What I did on my Summer vacation

The UPCRC (Universal Parallel Computing Research Center) at the University of Illinois, Urbana-Champaign (UIUC), held their second Multicore Summer School this past July. Like I did last year, I participated as an instructor for some of the modules offered. Specifically I taught about programming with OpenMP and Intel Threading Building Blocks. Since the lab systems were using the Microsoft Windows OS, I also gave a presentation on how to use the Intel Parallel Inspector and Intel Parallel Amplifier tools to find threading errors and performance issues.



During the five days of the Summer School, the following topics were covered:

  • Introduction to Parallelism and Multicore Technology

  • Explicit Mutlithreading

  • Parallelism with Java

  • Refactoring for Parallelism

  • Shared Memory Control Parallelism with OpenMP

  • Shared Memory Control Parallelism with Intel Threading Building Blocks

  • Parallel Code Debugging and Tuning

  • Parallel Programming in Visual Studio 2010

  • Vectorization

  • GPU Programming

  • Special Lecture: Intel Parallel Advisor

  • A Taxonomy of Parallel Programming Models


The majority of the above modules were presented by University of Illinois faculty, many of them internationally known for their work in parallel programming. Phil Pennington and James Rapp from Microsoft delivered the lecture and labs for using Microsoft Visual Studio 2010. The students came from all across America and from different points around the world (e.g., Pakistan, Australia, Brazil, Ireland).

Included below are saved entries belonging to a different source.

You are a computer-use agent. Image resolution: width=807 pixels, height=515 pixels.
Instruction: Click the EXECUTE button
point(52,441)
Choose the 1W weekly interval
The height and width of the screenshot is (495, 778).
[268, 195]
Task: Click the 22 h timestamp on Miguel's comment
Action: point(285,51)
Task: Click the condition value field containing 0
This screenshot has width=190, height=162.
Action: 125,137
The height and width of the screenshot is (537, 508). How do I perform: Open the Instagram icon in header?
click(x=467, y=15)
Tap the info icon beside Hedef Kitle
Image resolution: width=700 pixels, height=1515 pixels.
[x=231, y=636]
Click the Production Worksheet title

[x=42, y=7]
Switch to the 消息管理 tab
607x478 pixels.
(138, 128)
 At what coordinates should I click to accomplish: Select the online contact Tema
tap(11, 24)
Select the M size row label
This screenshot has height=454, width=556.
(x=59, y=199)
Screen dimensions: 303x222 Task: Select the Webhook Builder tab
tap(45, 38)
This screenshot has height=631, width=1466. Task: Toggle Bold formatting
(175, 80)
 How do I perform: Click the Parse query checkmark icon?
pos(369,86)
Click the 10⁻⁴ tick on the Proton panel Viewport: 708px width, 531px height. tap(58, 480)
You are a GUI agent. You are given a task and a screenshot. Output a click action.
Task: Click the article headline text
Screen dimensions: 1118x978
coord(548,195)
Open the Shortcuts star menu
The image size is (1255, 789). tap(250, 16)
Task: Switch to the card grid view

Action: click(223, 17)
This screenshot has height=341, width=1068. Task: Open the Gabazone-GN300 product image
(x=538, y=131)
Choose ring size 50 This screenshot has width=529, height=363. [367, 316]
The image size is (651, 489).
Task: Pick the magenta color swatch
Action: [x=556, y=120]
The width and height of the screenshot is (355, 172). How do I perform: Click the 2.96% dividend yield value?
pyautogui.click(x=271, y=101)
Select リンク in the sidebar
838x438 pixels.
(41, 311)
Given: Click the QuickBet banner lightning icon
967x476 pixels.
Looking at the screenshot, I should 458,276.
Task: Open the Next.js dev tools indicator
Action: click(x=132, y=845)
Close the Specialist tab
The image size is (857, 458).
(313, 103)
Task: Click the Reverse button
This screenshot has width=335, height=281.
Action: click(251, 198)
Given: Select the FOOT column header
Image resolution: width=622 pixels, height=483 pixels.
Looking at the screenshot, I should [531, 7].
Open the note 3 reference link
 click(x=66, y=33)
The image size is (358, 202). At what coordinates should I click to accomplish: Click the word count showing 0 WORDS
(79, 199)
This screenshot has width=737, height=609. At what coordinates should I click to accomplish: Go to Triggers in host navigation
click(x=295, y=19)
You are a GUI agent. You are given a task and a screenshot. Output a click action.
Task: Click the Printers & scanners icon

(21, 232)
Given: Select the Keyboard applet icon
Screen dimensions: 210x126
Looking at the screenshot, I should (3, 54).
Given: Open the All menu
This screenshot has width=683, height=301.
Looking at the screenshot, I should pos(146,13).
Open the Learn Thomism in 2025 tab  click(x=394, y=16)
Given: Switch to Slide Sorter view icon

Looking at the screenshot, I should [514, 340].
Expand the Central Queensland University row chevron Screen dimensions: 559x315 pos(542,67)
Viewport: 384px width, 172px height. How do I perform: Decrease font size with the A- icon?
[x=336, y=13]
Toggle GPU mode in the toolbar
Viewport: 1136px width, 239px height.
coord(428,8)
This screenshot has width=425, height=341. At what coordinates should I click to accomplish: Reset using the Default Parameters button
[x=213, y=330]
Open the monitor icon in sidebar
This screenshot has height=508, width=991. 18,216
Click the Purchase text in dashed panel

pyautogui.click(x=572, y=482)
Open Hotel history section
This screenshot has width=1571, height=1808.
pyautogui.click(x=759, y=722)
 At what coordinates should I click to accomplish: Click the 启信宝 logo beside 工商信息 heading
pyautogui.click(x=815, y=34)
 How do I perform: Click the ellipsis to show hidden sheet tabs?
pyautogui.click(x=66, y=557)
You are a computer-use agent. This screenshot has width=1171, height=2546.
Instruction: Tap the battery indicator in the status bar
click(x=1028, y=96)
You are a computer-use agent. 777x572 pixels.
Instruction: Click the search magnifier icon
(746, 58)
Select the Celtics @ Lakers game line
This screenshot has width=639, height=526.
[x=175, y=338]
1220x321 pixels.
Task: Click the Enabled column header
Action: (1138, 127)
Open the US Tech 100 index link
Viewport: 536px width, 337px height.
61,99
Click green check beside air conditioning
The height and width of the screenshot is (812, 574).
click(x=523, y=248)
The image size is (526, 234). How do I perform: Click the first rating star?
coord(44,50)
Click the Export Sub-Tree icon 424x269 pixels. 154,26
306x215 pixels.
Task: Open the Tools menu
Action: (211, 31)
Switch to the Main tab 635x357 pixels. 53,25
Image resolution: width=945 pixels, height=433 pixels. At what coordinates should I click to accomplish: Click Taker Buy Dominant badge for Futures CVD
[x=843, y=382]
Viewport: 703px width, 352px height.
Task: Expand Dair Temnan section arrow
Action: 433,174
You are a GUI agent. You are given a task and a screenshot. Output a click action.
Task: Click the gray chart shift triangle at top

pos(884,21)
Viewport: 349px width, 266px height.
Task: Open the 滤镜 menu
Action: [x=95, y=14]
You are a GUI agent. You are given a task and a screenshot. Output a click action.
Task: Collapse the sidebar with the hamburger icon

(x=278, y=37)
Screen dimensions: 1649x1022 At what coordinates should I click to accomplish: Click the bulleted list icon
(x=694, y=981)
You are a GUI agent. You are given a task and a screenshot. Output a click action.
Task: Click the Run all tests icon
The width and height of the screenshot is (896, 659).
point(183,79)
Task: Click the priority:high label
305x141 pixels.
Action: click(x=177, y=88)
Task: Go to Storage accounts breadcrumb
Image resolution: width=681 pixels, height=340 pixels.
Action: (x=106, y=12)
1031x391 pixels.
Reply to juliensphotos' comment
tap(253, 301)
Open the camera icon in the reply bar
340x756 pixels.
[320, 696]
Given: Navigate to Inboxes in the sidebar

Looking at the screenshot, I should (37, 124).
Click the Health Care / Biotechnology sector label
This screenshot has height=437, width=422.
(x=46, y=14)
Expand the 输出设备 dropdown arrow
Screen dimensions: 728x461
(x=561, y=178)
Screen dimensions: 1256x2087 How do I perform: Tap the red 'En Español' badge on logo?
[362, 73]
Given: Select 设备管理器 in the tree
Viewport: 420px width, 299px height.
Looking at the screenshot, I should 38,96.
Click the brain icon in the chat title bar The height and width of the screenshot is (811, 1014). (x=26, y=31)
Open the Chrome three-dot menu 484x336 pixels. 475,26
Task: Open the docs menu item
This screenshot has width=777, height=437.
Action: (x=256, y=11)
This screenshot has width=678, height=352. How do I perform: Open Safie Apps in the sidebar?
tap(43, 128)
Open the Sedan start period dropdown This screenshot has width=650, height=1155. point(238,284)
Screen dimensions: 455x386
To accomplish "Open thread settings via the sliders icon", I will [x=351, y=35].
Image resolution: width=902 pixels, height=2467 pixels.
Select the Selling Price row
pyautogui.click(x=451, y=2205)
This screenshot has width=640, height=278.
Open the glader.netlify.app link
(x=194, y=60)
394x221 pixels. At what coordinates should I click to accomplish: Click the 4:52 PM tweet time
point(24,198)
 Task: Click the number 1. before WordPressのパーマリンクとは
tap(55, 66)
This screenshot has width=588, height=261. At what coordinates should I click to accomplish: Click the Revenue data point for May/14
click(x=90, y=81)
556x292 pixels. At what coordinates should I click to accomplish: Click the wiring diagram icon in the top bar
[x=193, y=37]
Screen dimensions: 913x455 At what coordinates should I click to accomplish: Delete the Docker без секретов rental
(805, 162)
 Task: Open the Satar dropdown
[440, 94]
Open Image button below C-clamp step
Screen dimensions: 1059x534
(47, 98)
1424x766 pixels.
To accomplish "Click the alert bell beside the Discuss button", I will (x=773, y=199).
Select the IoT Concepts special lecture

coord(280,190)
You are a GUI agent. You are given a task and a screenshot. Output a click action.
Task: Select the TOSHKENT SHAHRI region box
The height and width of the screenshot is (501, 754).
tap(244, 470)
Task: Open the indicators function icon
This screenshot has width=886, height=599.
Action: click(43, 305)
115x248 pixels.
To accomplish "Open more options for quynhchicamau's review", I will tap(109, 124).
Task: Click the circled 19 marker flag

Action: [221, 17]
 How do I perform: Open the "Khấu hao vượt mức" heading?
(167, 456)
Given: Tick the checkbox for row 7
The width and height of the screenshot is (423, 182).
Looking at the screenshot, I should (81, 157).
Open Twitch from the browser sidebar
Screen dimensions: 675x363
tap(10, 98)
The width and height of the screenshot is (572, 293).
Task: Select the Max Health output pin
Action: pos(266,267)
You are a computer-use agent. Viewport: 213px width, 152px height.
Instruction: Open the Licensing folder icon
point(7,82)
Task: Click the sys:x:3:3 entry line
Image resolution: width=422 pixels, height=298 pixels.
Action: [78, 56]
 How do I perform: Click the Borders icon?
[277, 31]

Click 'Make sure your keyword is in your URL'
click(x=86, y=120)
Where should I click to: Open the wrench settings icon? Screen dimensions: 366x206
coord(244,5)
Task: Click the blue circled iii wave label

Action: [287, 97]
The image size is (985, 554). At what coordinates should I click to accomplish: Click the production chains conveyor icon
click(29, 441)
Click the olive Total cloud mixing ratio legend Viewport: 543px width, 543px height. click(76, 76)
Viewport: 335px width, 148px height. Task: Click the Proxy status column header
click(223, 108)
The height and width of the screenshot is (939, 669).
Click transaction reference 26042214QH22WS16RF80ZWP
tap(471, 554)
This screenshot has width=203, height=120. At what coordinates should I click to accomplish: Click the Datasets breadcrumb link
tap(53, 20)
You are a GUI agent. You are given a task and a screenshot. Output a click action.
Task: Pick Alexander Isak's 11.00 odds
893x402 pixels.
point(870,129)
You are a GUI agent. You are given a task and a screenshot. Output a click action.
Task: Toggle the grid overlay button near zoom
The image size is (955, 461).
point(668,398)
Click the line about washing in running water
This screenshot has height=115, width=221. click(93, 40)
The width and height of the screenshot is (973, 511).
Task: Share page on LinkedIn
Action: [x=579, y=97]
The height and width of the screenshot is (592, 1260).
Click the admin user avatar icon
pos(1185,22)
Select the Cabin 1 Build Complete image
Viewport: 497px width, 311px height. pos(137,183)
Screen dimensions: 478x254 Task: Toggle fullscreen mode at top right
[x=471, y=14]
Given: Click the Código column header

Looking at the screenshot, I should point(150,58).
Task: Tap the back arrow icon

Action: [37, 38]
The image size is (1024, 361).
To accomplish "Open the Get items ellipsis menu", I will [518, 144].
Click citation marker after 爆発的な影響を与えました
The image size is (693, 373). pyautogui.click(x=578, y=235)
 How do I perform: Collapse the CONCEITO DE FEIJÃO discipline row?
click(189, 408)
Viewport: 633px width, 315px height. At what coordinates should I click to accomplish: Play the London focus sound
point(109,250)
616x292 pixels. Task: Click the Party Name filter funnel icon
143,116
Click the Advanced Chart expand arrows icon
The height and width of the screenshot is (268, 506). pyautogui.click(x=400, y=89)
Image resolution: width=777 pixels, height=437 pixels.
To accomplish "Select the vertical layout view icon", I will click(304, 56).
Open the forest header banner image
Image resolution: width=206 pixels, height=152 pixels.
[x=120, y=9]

 The course lectures were streamed live for those students that could not join us in Illinois.  The videos were also recorded for those off-site participants that could not conveniently attend the lectures in real-time. Also, the taped lectures were slated to be used at a sister site in Singapore in order to conduct the same course without needing to transport all of the module instructors halfway around the world.

Hands on lab exercises were offered to students for the programming modules. The labs were well attended by participants that were on site at UIUC and the machines were available to all off-site students to give them the chance to work on the labs and practice what they had seen in the lectures.



During live lectures, a student moderator took questions from offline students as they watched the video feed. An online forum for each lecture and lab was set up to allow students to keep in touch with the course instructors and lab assistants when they were not lecturing. If a question came up and no one was available to answer the question, the student was off-site or the student had returned to their room for the night, she could post a question on the forum. Other students, the student lab assistants, and the instructors could chime in with an answer. This was a most valuable interaction method for the off-site students.

Everyone I talked to said the whole experiences was very valuable and they learned quite a bit. For some pictures that were taken during the week (and where I got the pics included in ths post) click here. I've always said that this week-long course is like a Whitman's Sampler where you can get a taste of many different types of parallel programming and the issues involved. After you've had some practice, you can delve deeper on that specific topic or methodology you find to be most  beneficial for your needs.

Plans are already afoot for the 2011 Summer School. If you want a quick introduction to current issues and methods for parallel programming on shared memory architectures, you will want to check out the offerings for next year. Since I'm in town already, I should be back for a couple modules. I hope to see you there, too.